The Hangman’s Beautiful Daughter
The Hangman’s Beautiful Daughter, The Incredible String Band (1968) : Le folk psychédélique qui stupéfia les Beatles
Mars 1968. Dans les studios Sound Techniques de Chelsea à Londres, Robin Williamson et Mike Heron, les deux cerveaux de l’Incredible String Band, terminent de mixer un disque qui va stupéfier à peu près tout le monde. Paul McCartney le choisira comme son album préféré de l’année 1968. Bob Dylan en sera fan. John Peel en fera la promotion avec un enthousiasme qui frisait la dévotion. The Hangman’s Beautiful Daughter, troisième album du duo écossais, s’installera jusqu’à la cinquième place du UK Albums Chart, une position somptueuse pour un disque aussi radicalement non-commercial.
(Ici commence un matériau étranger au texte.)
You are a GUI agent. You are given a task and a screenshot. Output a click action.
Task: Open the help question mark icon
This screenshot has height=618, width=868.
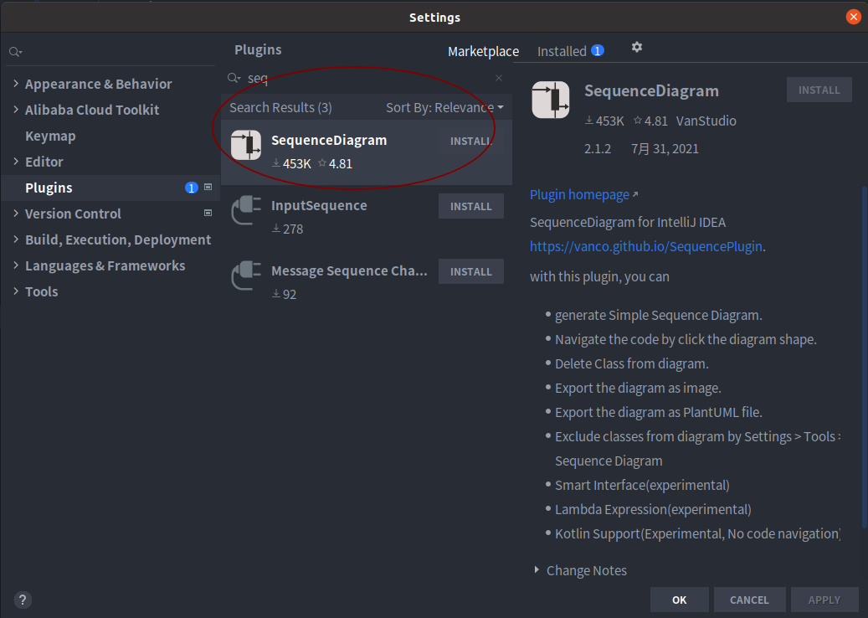23,600
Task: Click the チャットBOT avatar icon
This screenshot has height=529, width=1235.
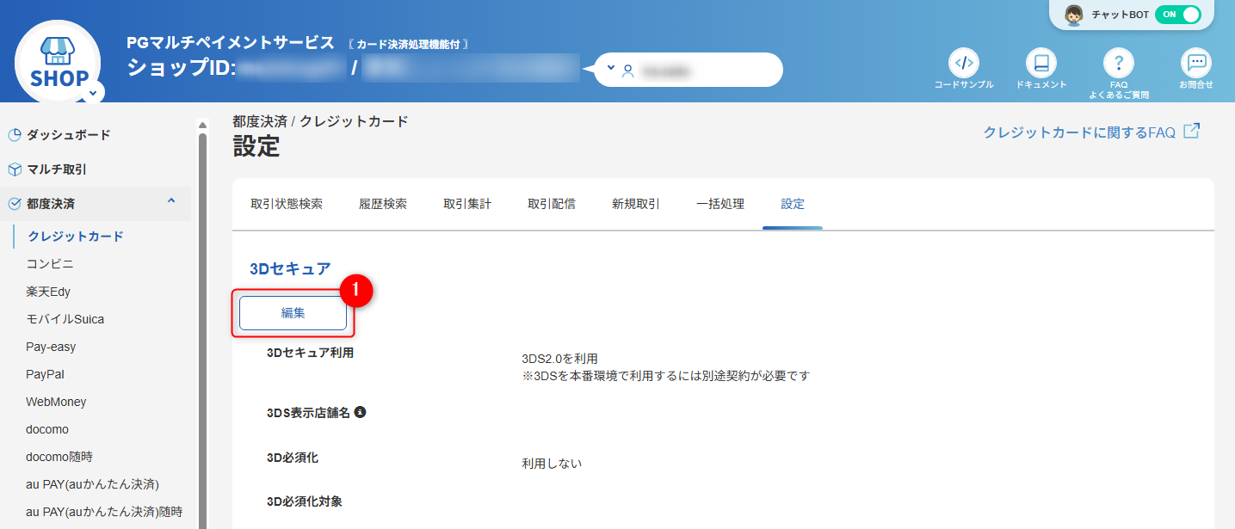Action: pyautogui.click(x=1072, y=15)
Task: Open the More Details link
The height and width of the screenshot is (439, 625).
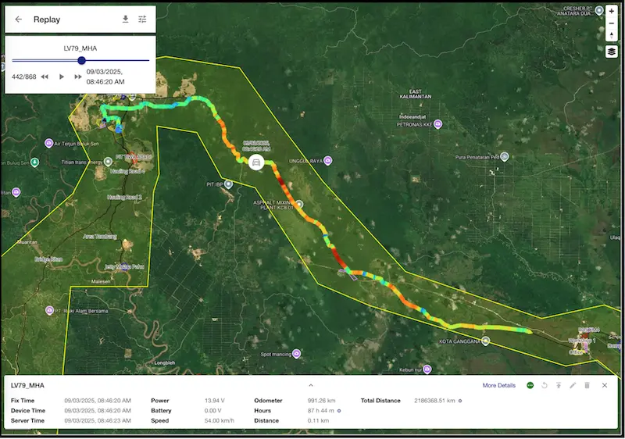Action: pos(498,385)
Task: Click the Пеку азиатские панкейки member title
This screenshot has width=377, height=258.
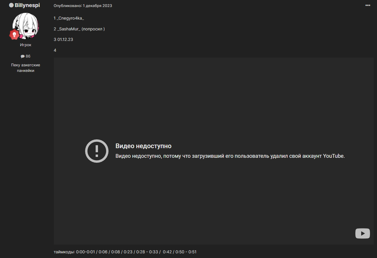Action: [x=25, y=68]
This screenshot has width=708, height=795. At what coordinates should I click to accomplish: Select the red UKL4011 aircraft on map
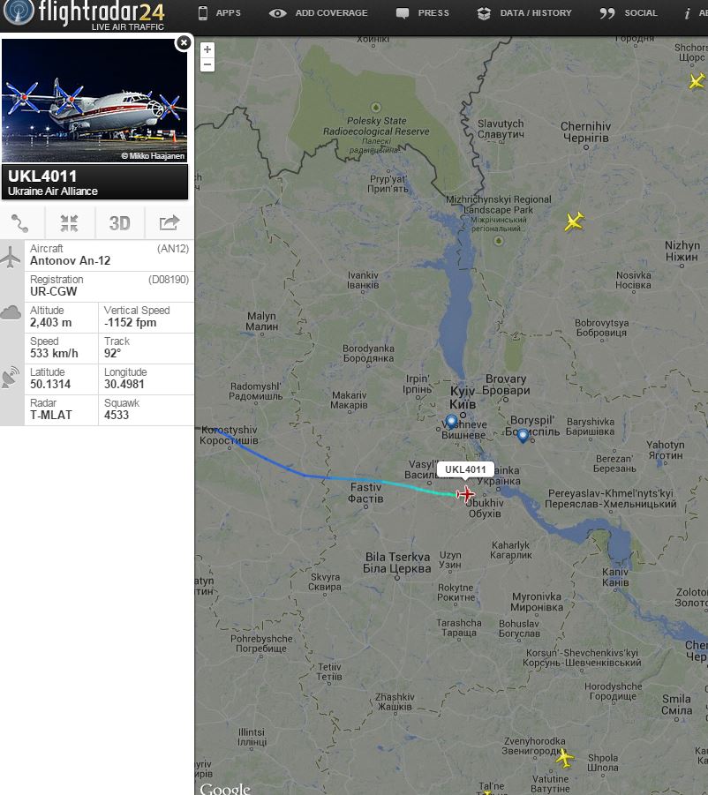465,494
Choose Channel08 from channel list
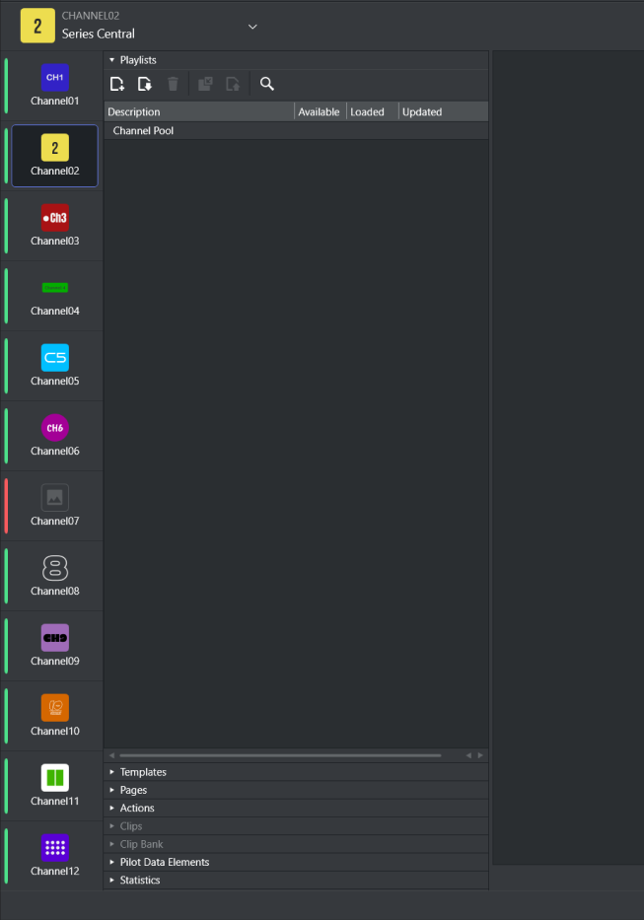644x920 pixels. point(54,576)
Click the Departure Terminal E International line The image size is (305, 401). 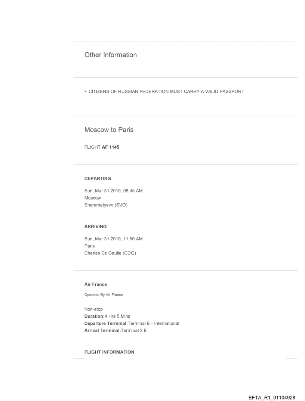[x=132, y=323]
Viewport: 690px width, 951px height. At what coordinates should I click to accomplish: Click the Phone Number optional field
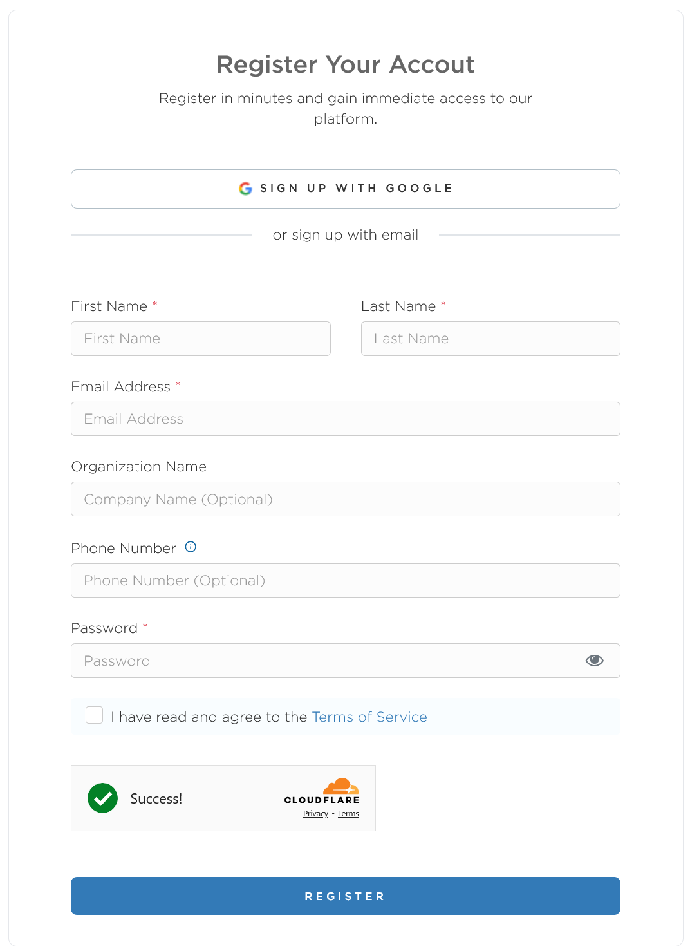[x=345, y=580]
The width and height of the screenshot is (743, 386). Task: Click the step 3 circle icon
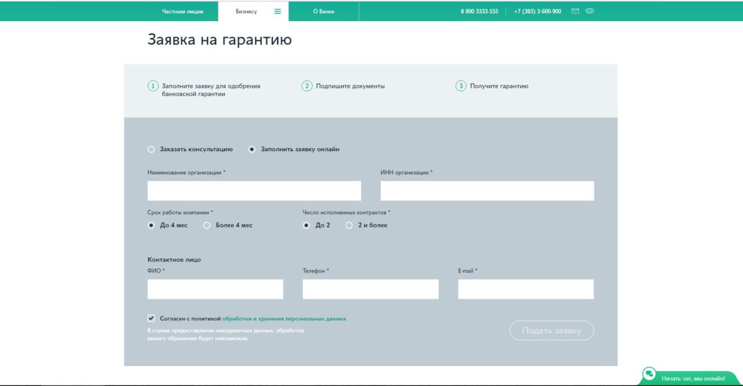tap(461, 86)
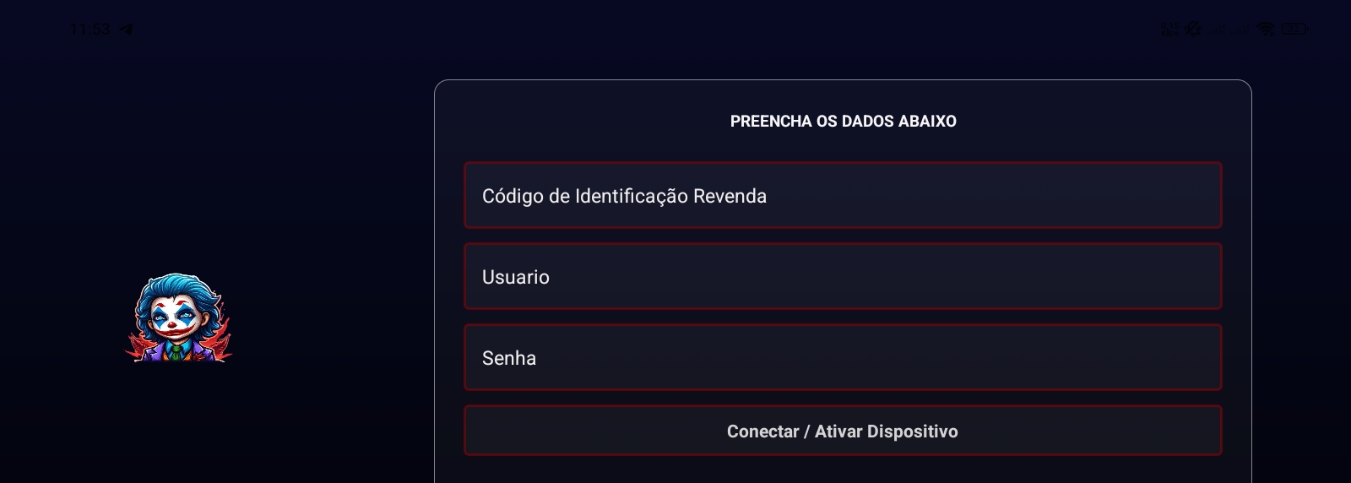Tap the second mobile signal icon
This screenshot has width=1351, height=483.
pyautogui.click(x=1240, y=30)
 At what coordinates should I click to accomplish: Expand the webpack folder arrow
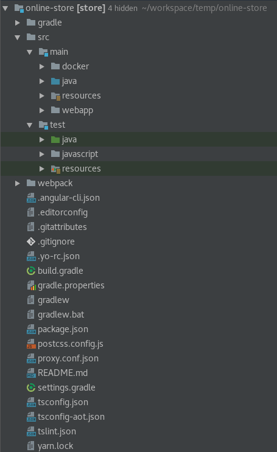pyautogui.click(x=17, y=183)
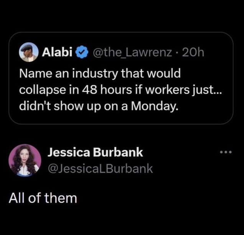This screenshot has width=244, height=235.
Task: Click the word "Monday." in quoted tweet
Action: (154, 106)
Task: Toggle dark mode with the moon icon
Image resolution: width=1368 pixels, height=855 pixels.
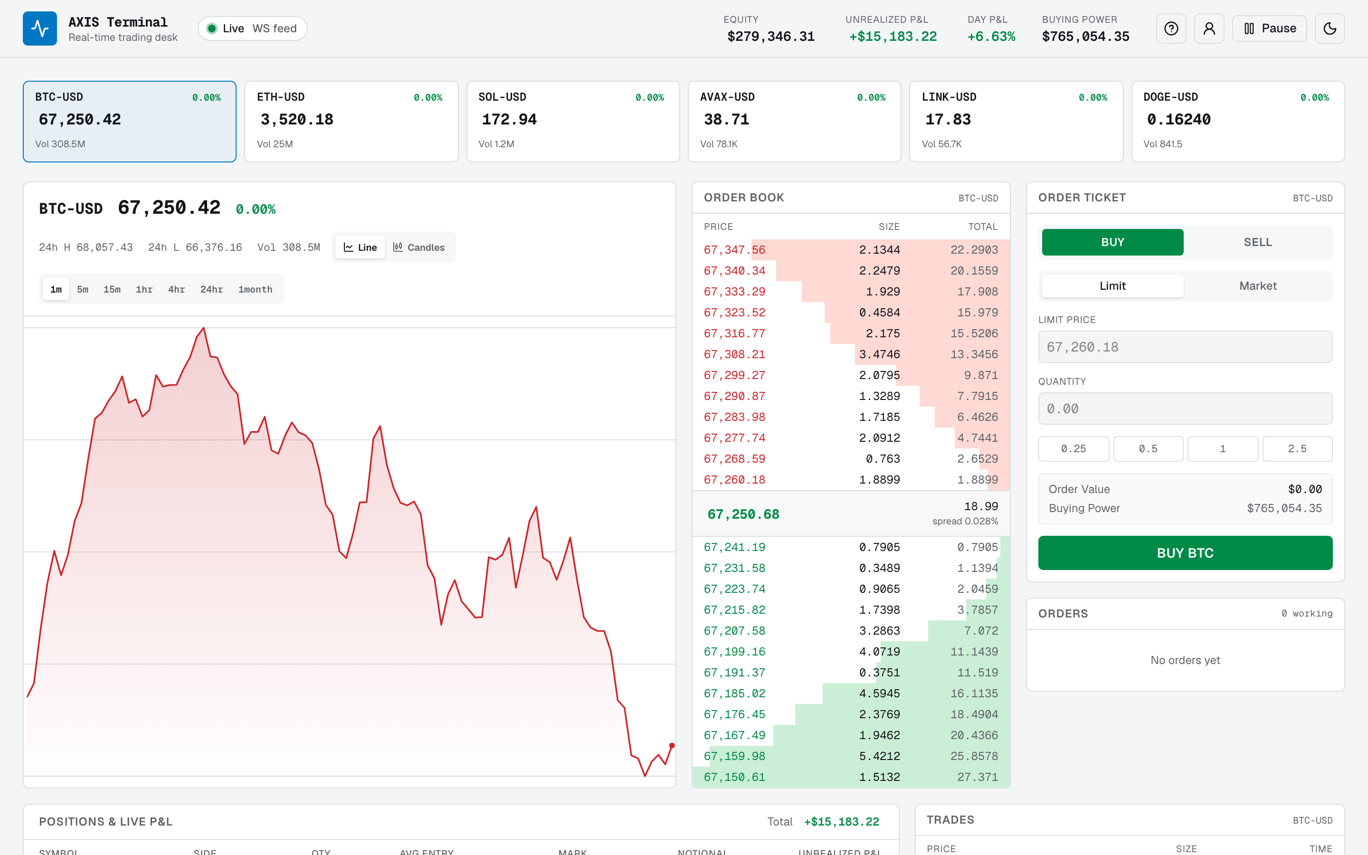Action: tap(1330, 28)
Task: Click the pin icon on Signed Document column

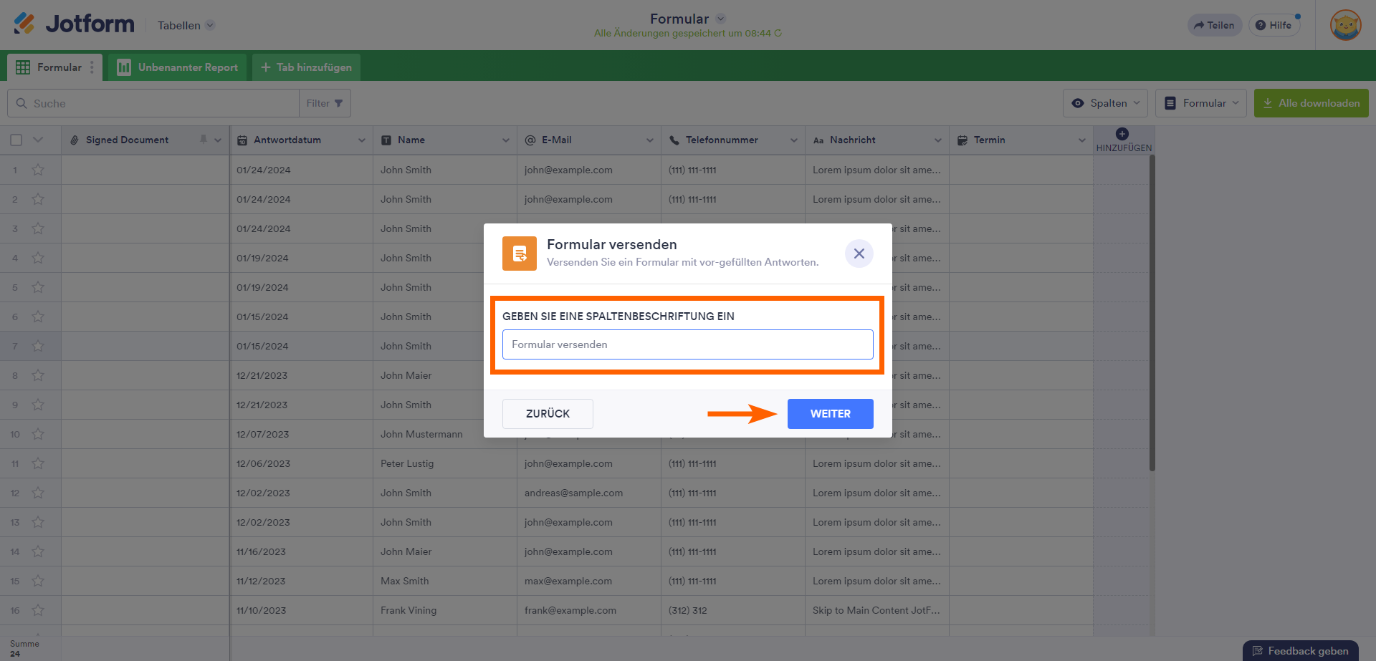Action: [204, 140]
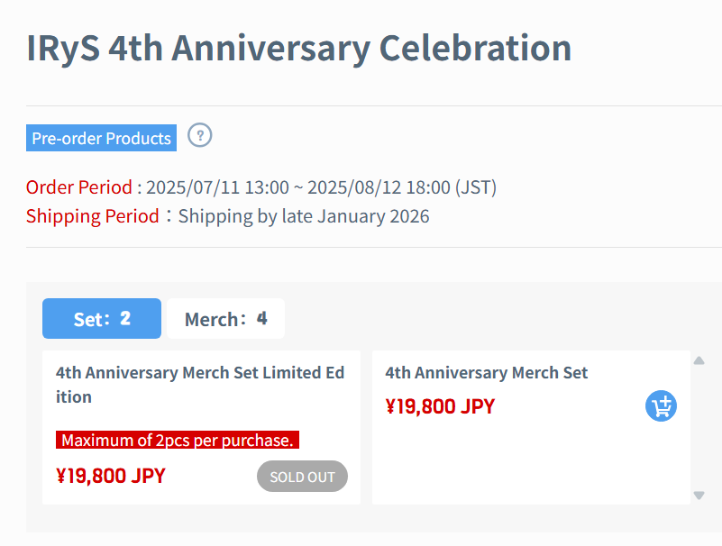Click the Pre-order Products badge
The width and height of the screenshot is (722, 546).
tap(101, 138)
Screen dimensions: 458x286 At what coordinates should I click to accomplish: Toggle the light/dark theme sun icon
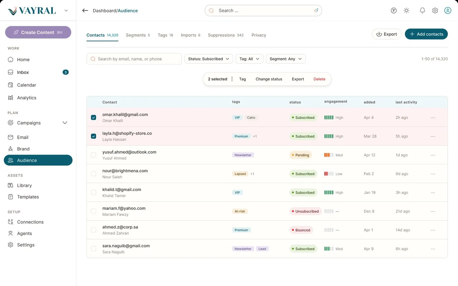[407, 11]
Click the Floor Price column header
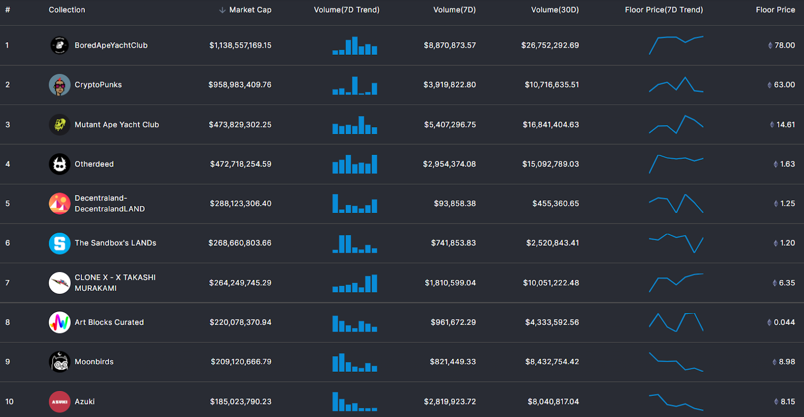804x417 pixels. tap(775, 10)

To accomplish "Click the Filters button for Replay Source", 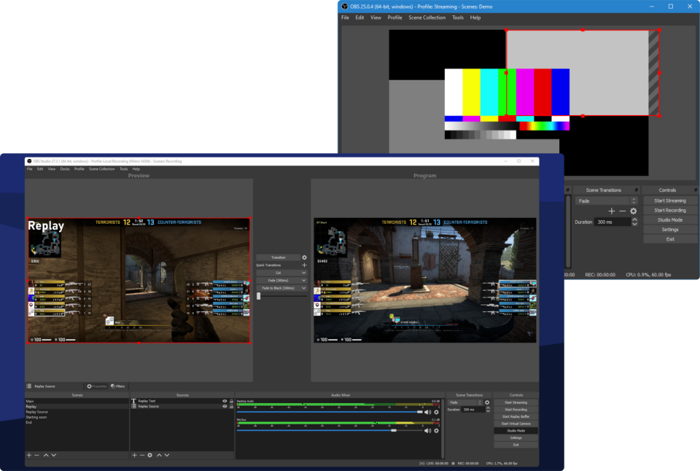I will (x=118, y=386).
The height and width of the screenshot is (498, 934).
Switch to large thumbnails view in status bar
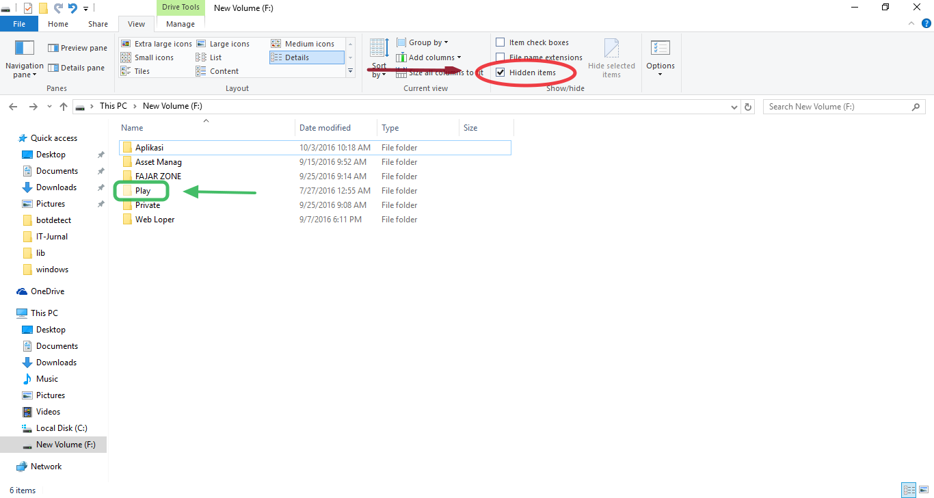922,490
Le voyage cosmique du folk celtique : instruments rares et visions psychédéliques
L’Incredible String Band défie toute classification sérieuse, et c’est précisément pourquoi ils méritent notre attention totale. Fondé à Edimbourg en 1966, le duo formé par Robin Williamson et Mike Heron tire son inspiration de sources aussi disparates que la musique folk celtique, les traditions musicales orientales, le raga indien, la poésie mystique et les explorations psychédéliques qui sont devenues la monnaie courante de la contre-culture britannique. Leurs deux premiers albums avaient déjà témoigné d’une vision musicale singulière, mais The Hangman’s Beautiful Daughter représente leur accomplissement le plus ambitieux.
La liste des instruments utilisés sur cet album donne le vertige : sitar, oud, banjoulele, chalumeau, guimbarde, gimbri, mandoline, flûte de Pan, dulcimer, et bien d’autres encore que la langue française n’a parfois pas de nom pour désigner. Ce déploiement d’instruments du monde entier, à une époque où la world music n’avait même pas encore de nom, témoigne d’une curiosité encyclopédique et d’une générosité artistique qui force le respect. Le groupe utilisait les techniques de multi-piste avec une sophistication étonnante pour capturer ces couches sonores qui se répondent et se complètent comme les voix d’un chœur imaginaire.
La pièce centrale de l’album est « A Very Cellular Song », une fresque de treize minutes que Mike Heron a décrite comme « un voyage acide, avec chaque section représentant différents niveaux de l’humanité et toute la vie qui se rassemble à la fin ». Le morceau intègre un spiritual bahaméen traditionnel, « I Bid You Goodnight », que le groupe avait découvert dans une collection de musiques du monde, et le tresse avec des parties originales d’une complexité vertigineuse. C’est l’un des morceaux les plus longs et les plus ambitieux que le folk psychédélique britannique ait jamais produit.
Le titre de l’album, mystérieux et poétique, résume parfaitement l’univers de Williamson et Heron : une image forte, légèrement inquiétante, qui ouvre sur un espace imaginaire sans jamais en définir les contours. On a longtemps cherché une signification littérale à cette « fille du bourreau », mais le duo a toujours refusé d’expliquer trop clairement, laissant à chaque auditeur la liberté de construire sa propre mythologie.
« The Hangman’s Beautiful Daughter fut mon album favori de 1968. Il me touchait dans un endroit que je n’arrivais pas à localiser. » Paul McCartney, en 1968, sur l’album de l’Incredible String Band
La présence de Licorice McKechnie et Rose Simpson sur certains titres ajoute une dimension supplémentaire à l’oeuvre : leurs voix et leurs instruments viennent enrichir le duo de base sans jamais le diluer, créant des moments de polyphonie inattendue qui semblent surgir de la tradition folk anglaise tout en la transcendant complètement. Les paroles de Williamson, portées par son accent écossais distinctif, ont la qualité des incantations ou des contes anciens : elles semblent appartenir à une autre époque, ou peut-être à aucune époque en particulier.
La redécouverte de l’Incredible String Band par les musiciens indie et folk du vingt-et-unième siècle témoigne de la durabilité de leur vision. Des artistes comme Devendra Banhart, Joanna Newsom et Fleet Foxes ont tous cité leur influence, reconnaissant dans l’oeuvre de Williamson et Heron une permission essentielle : celle de prendre la musique folk au sérieux comme véhicule d’exploration psychédélique et cosmique, sans jamais sacrifier la beauté mélodique à l’expérimentation. C’est cette synthèse rare, et non les recettes, qui fait de The Hangman’s Beautiful Daughter un album qui traverse les décennies sans vieillir.